OFAC administers and enforces economic and trade sanctions based on U.S. foreign policy and national security goals.  The sanctions target foreign countries and regimes, terrorists, international narcotics traffickers, and those organizations, entities, and individuals engaged in activities that are considered threats to the national security, foreign policy or the economy of the United States. Economic sanctions are designed to deprive the target of the use of its assets and to deny it access to the U.S. financial system and the benefits of trade, transactions, and services in the U.S. markets. OFAC acts under Presidential national emergency powers, as well as specific legislation, to prohibit transactions and block (or ‘‘freeze’’) assets subject to U.S. jurisdiction. OFAC is responsible for civil investigation and enforcement of economic sanctions violations committed by Subject Persons, as defined in the Guidelines. Where appropriate, OFAC may coordinate its investigative and enforcement activities with federal, state, local and/or foreign regulators and/or law enforcement agencies. Active enforcement of these programs is a crucial element in preserving and advancing the national security, foreign policy and economic objectives that underlie these initiatives. Penalties, both civil and criminal, serve as a deterrent to conduct that undermines or prevents these sanctions programs from achieving their various goals.

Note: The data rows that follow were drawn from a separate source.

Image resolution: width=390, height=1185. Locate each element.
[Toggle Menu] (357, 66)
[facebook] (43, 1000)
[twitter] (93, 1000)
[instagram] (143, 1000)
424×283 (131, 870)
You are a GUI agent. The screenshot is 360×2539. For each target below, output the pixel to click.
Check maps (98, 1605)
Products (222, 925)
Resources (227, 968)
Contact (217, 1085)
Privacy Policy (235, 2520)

The economic sanctions enforced by OFAC target transactions with any of the countries, organizations, entities and individuals that are governed by OFAC.  The economic sanctions include civil and criminal penalties.  Therefore, before entering into any international business transaction, it is important to verify that the parties to the transaction are not targets of OFAC's economic sanctions programs.

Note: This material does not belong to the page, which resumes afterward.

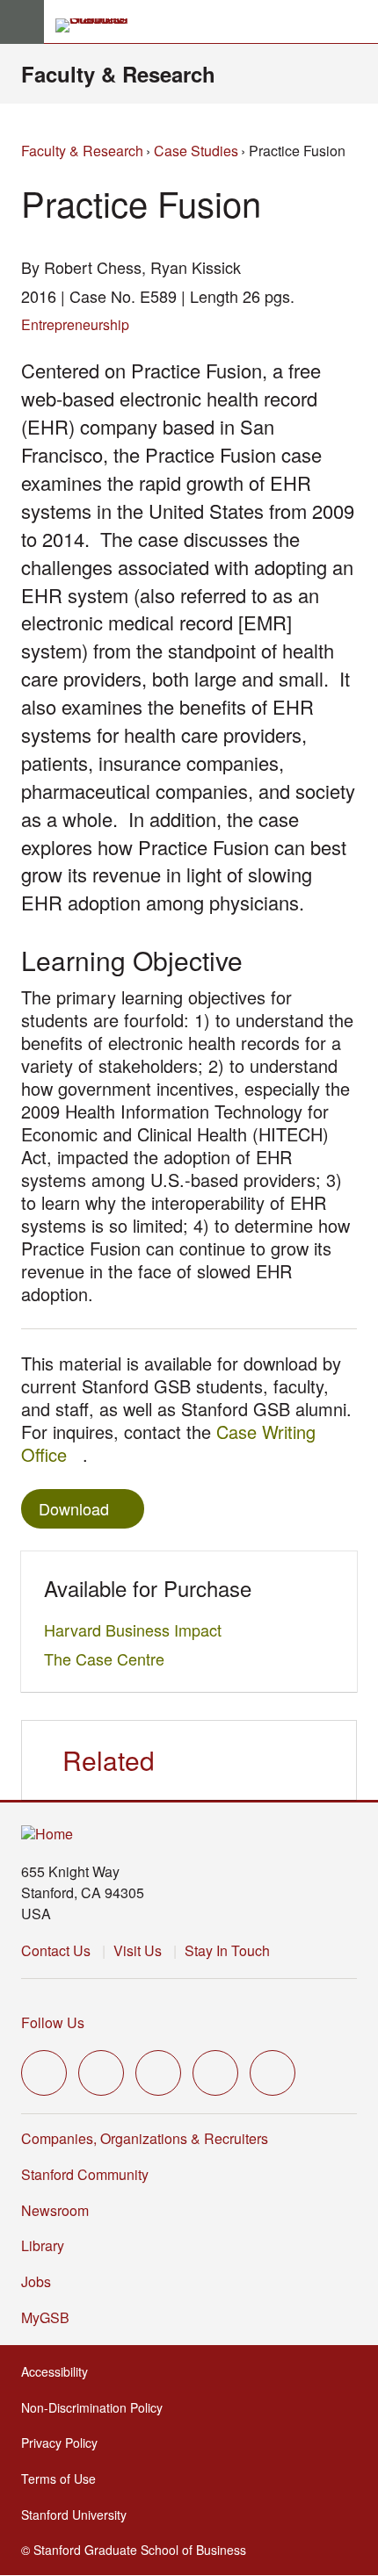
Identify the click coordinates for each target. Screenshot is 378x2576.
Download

Flagrancy of Apparent Violations

While deciding the basic penalty amount to be levied for a violation, the OFAC considers two main criteria. The first being the “Egregiousness” of the apparent violations which is again based on the first four general factors listed in the Enforcement Guidelines with emphasis on the first two. The first four factors for determining the egregiousness of a case as per the Enforcement Guidelines are listed as under:


1.       Willful or Reckless Violation of Law

               → This deals with the indulgence in the act of Willfulness, Recklessness, Concealment,

                    Patten of Misconduct, Prior Notice and Management Involvement

2.       Awareness of Conduct at Issues

               → This factor elaborates on such issues as Actual Knowledge, Reason to Know and

                    Management Involvement.

3.       Harm to Sanctions Program Objectives

               → Discusses Economic or Other Benefit to the Sanctioned Individual, Entity, or Country ,

                    Implications for US policy, Implications for US policy, License Eligibility and Humanitarian


4.       Individual Characteristics

               → Concerned with Commercial Sophistication , Size of Operations and Financial Conditions,

                    Volume of Transactions, Sanctions Violation History

The second criteria used in the Enforcement Guidelines to determine the base civil penalty amount is the submission of a Voluntary Self-Disclosure (VSD) by the party involved prior to the time that OFAC, or any other federal, state or local government agency or official, discovers the apparent violation or another substantial similar apparent violation.